Problemas conjunturais no setor de carne bovina – agravados pela crise financeira internacional – levaram Marfrig e Bertin a conversações visando a uma possível fusão patrocinada pelo BNDES. Segundo apurou o Valor, as duas empresas mantiveram conversas nos últimos meses. O objetivo das companhias com uma eventual fusão é se fortalecer e se blindar em um momento de incertezas na economia.
Ambas estão bastante alavancadas após um período de crescimento via aquisições e fecharam o último ano com perdas. A Bertin S.A, que tem capital fechado, encerrou 2008 com prejuízo de R$ 681 milhões e dívidas de R$ 5,5 bilhões. Já a Marfrig, com ações listadas na bolsa, teve perda de R$ 35,5 milhões e sua dívida bruta ficou em R$ 4,3 bilhões em 2008.
Procurada, a Marfrig disse, por meio de sua assessoria, que “não comenta rumores de mercado”. A Bertin S.A divulgou nota dizendo que “a informação de que estaria em curso uma negociação para sua fusão à Marfrig não é verdadeira. Não há nenhum movimento da companhia neste sentido”.
Um executivo que participou de uma das conversas entre as duas empresas diz que a Bertin precisa buscar uma solução para sua alavancagem elevada. Senão com o Marfrig, com qualquer outro frigorífico. Em uma eventual transação entre os dois frigoríficos, analistas acreditam que seria necessária a participação financeira do BNDES. O braço de participações do banco de fomento já tem fatia relevante no capital das duas companhias: 26,9% na Bertin e 14,66% na Marfrig.

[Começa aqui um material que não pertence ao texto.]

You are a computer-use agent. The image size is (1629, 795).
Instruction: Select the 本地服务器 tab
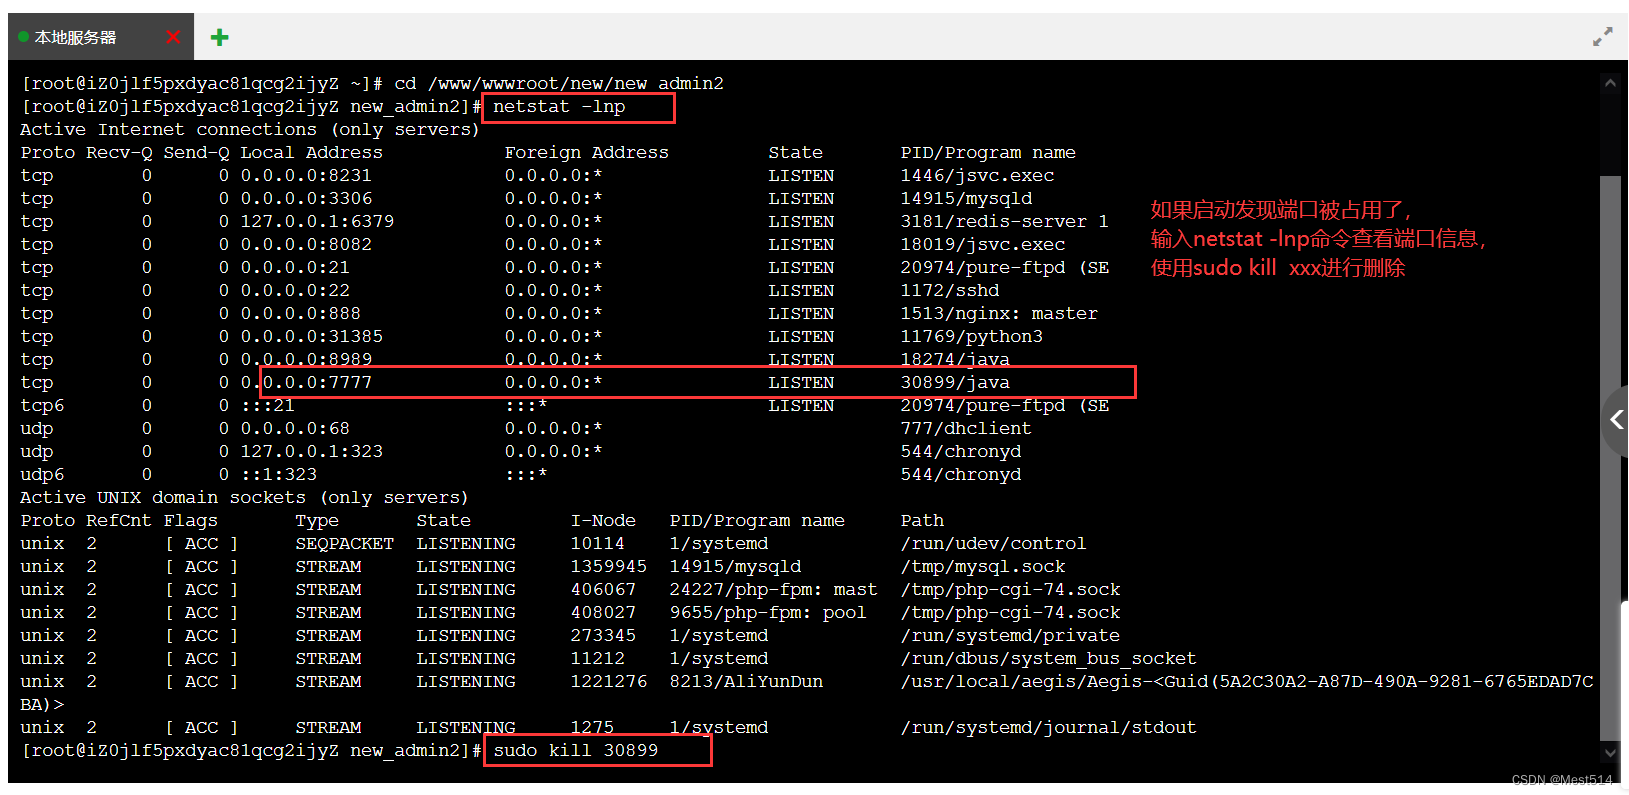coord(76,37)

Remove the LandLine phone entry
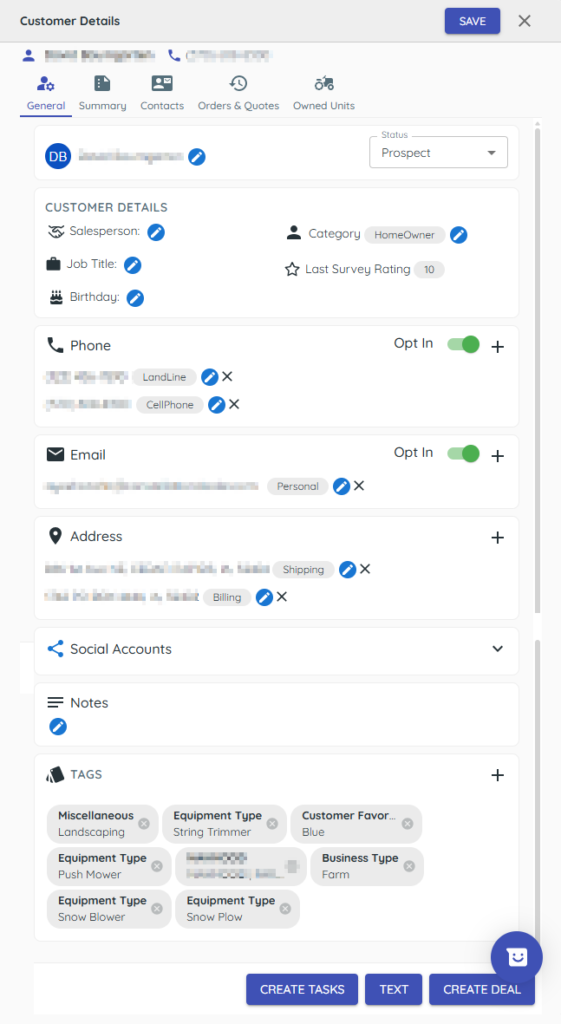click(227, 376)
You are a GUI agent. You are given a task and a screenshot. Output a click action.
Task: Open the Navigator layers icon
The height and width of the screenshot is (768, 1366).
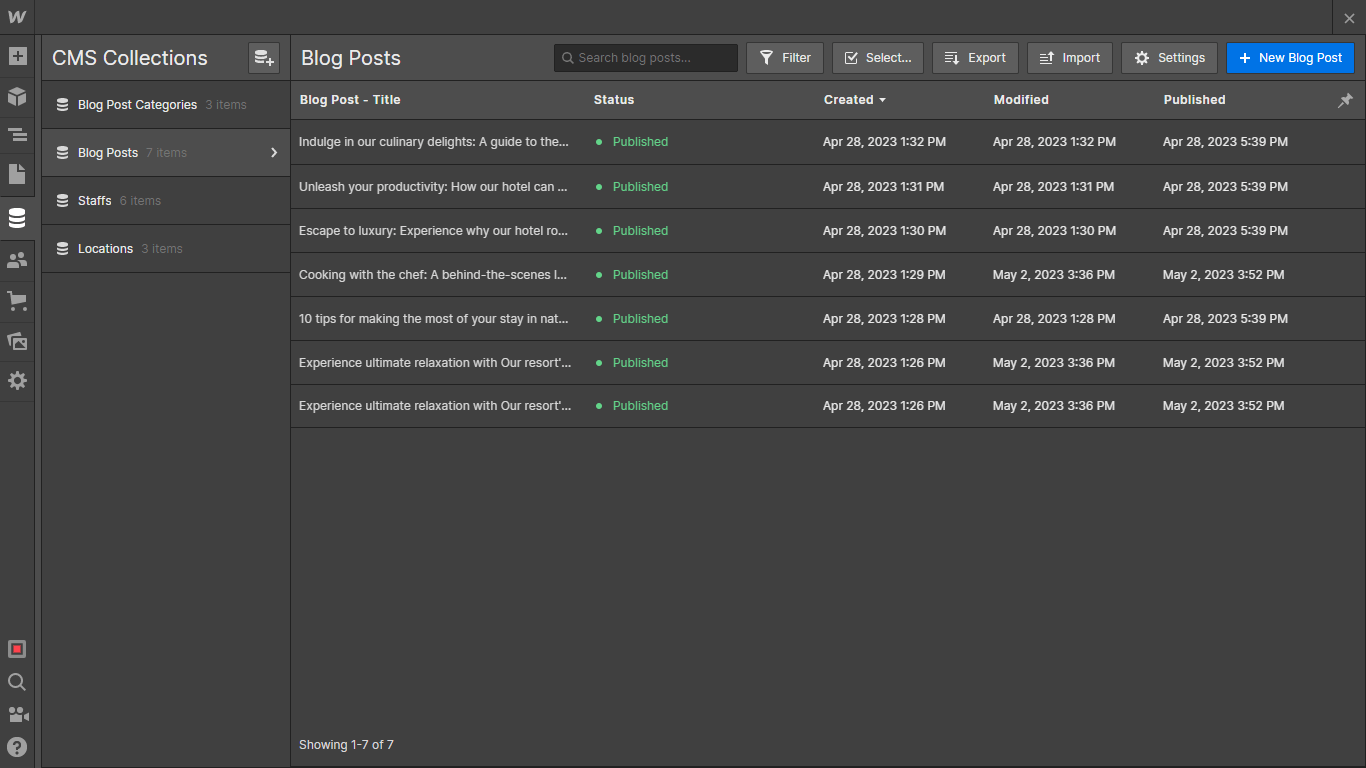17,135
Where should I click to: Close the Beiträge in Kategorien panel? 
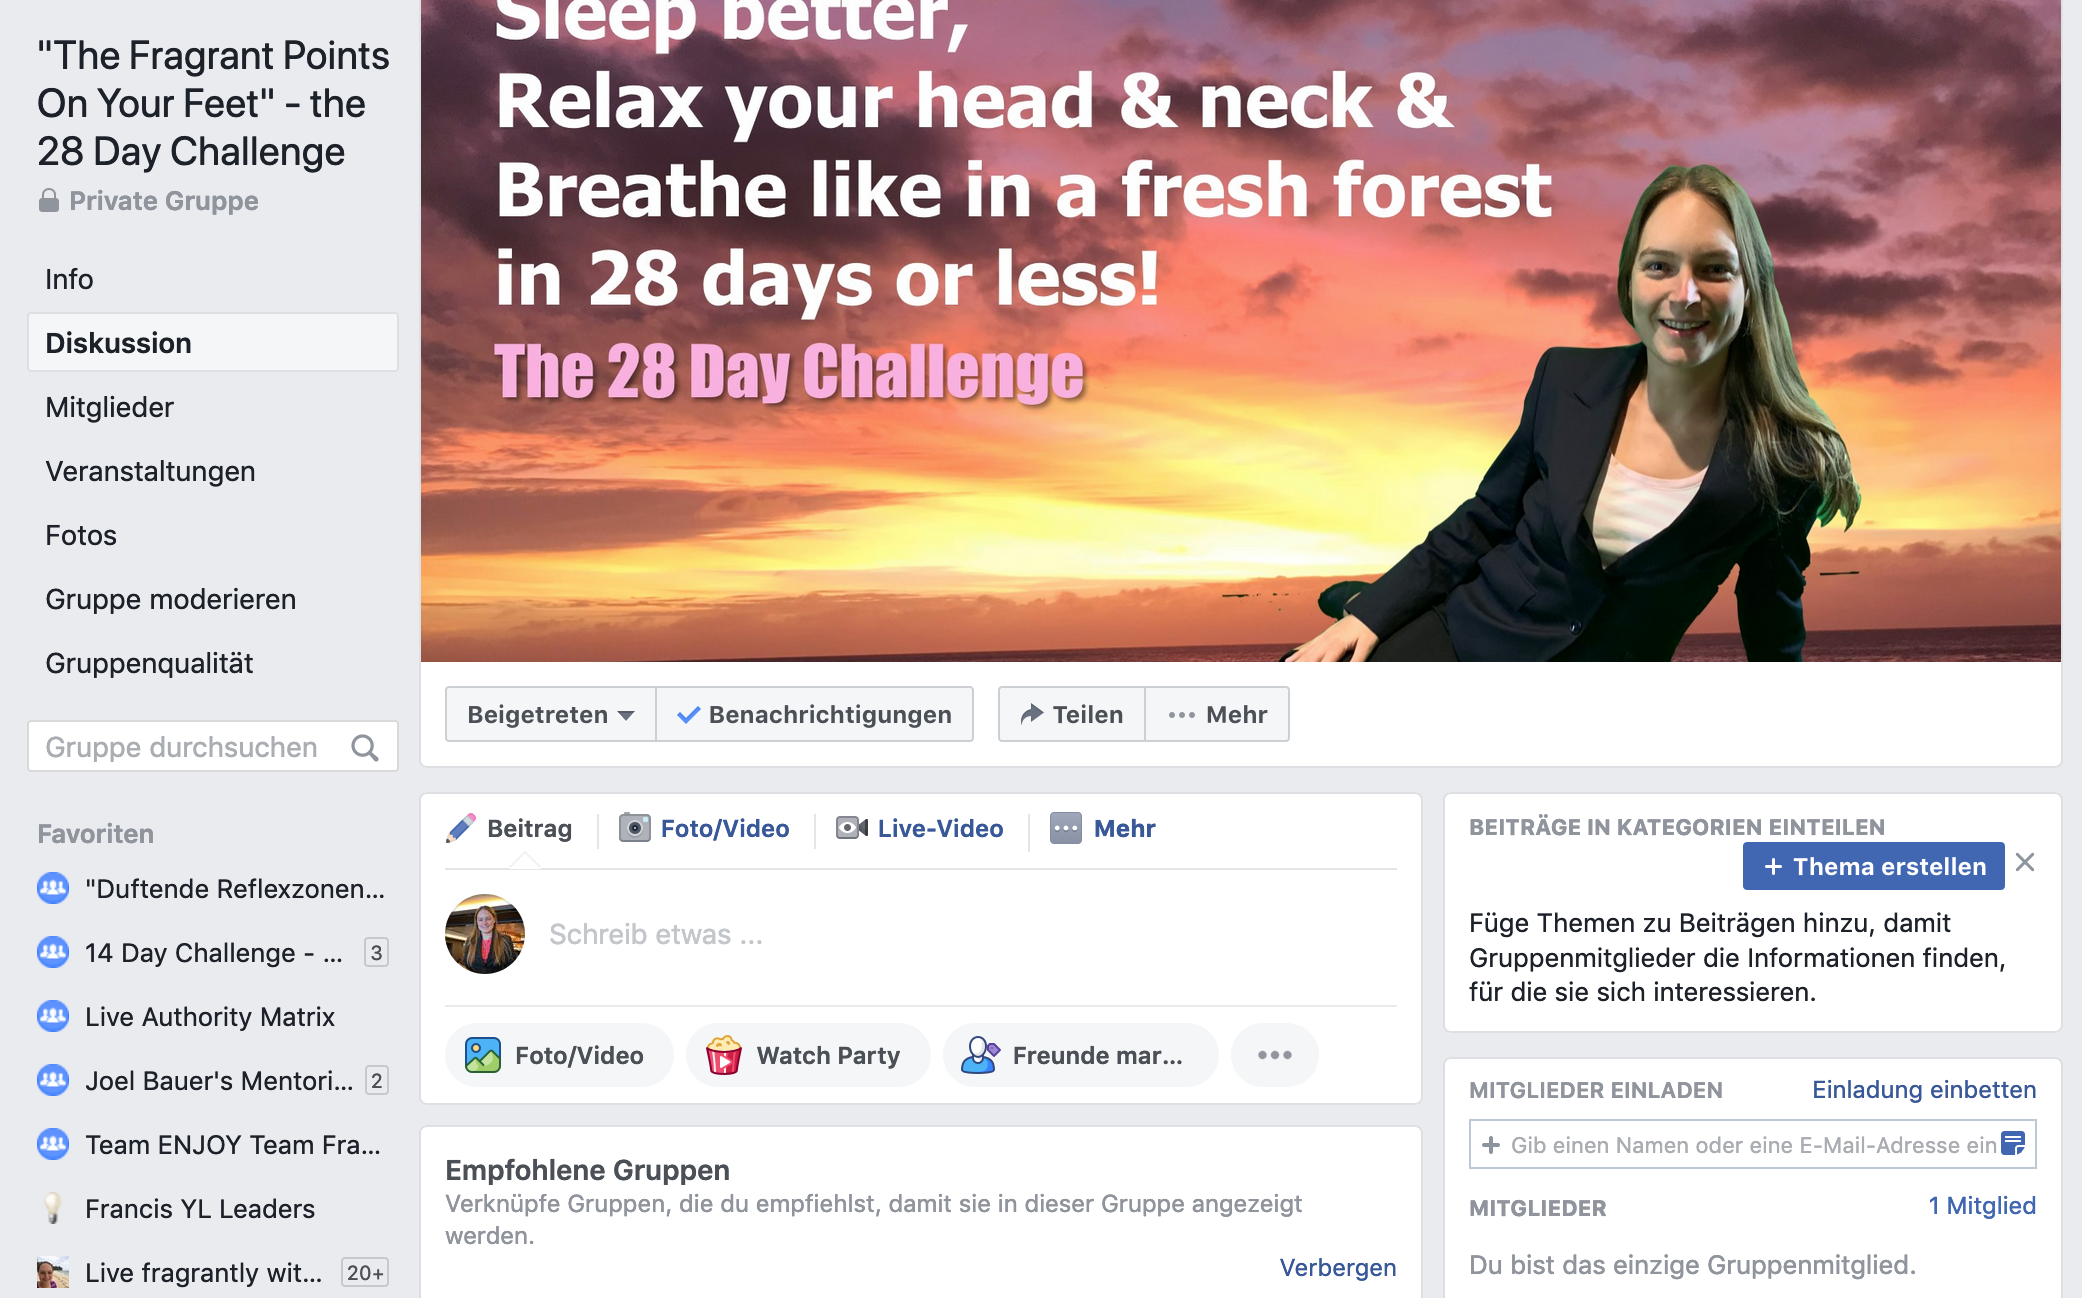(x=2025, y=862)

Na visão de um banqueiro, caso as conversas entre Marfrig e Bertin prosperem, um desenho provável seria a incorporação da Bertin pela Marfrig, em que os acionistas do primeiro tornariam-se acionistas muito relevantes da empresa resultante, talvez até no controle. Já a BNDESpar consolidaria sua participação na nova companhia, conforme outro executivo.
Em seminário sobre as perspectivas para o setor de carne bovina na semana passada, o diretor de relações com investidores da Marfrig, Ricardo Florence, disse, quando questionado sobre o tema, acreditar que o BNDES pode colocar mais recursos no setor.
Para uma fonte próxima às duas empresas, a união é “plausível”, embora as famílias controladoras, Molina na Marfrig e Bertin na Bertin, tenham filosofias diferentes, o que poderia comprometer a negociação.
A crise no setor de carne bovina no país – por conta da escassez de matéria-prima (boi), excesso de capacidade instalada e queda nas exportações – tem derrubado importantes players do setor. Seis grandes empresas já pediram recuperação judicial, entre elas o frigorífico Independência, que chegou a ter conversas com o Bertin, mas sem avanços, segundo essa mesma fonte. O Independência manteve ainda conversas com a JBS, que também não vingaram.
Banqueiros de investimento dizem que todos têm conversado com todos dentro do setor de carne bovina, já que o movimento de consolidação é inevitável e praticamente todas as empresas estão altamente alavancadas. “É um setor em que os clientes são grandes e os fornecedores também, logo os frigoríficos também precisam crescer”, diz um banqueiro. Além disso, o produto é uma commodity, que requer escala em sua operação.
A alavancagem elevada é um dos maiores problemas do setor porque nos últimos anos as empresas se endividaram para ampliar a produção e o faturamento. No caso da Bertin, segundo fontes do mercado, há outro fator. A controladora da Bertin S.A também atua em outras áreas, como biocombustíveis e infraestrutura, que vêm enfrentando uma conjuntura ruim.
Para o BNDES, os setores de frigoríficos e de etanol são passíveis de consolidação dado o impacto da crise econômica sobre a demanda dessas duas cadeias produtivas. Em março, em entrevista ao Valor, Eduardo Rathfingerl, diretor da área de mercado de capitais do banco, afirmou que há dois anos o banco vem apoiando frigoríficos por considerar que o setor tem “inegáveis vantagens comparativas”. Além de fatias na Bertin e na Marfrig, o banco também tem participação na JBS e no Independência. Neste último, adquiriu 13,89% do capital em novembro passado. Quando o Independência pediu recuperação judicial em fevereiro deste ano e paralisou as operações, o banco de fomento suspendeu um segundo aporte de capital que faria na empresa.
Procurado para falar sobre as conversas entre Bertin e Marfrig, o BNDES informou que não se pronunciaria sobre o assunto.
Apesar de serem mais conhecidos pela atuação em carne bovina, Marfrig e Bertin se diversificaram bastante nos últimos dois anos. A Bertin entrou em lácteos com a compra da Vigor e a Marfrig, em aves e suínos com a aquisição das operações da americana OSI no Brasil e Europa.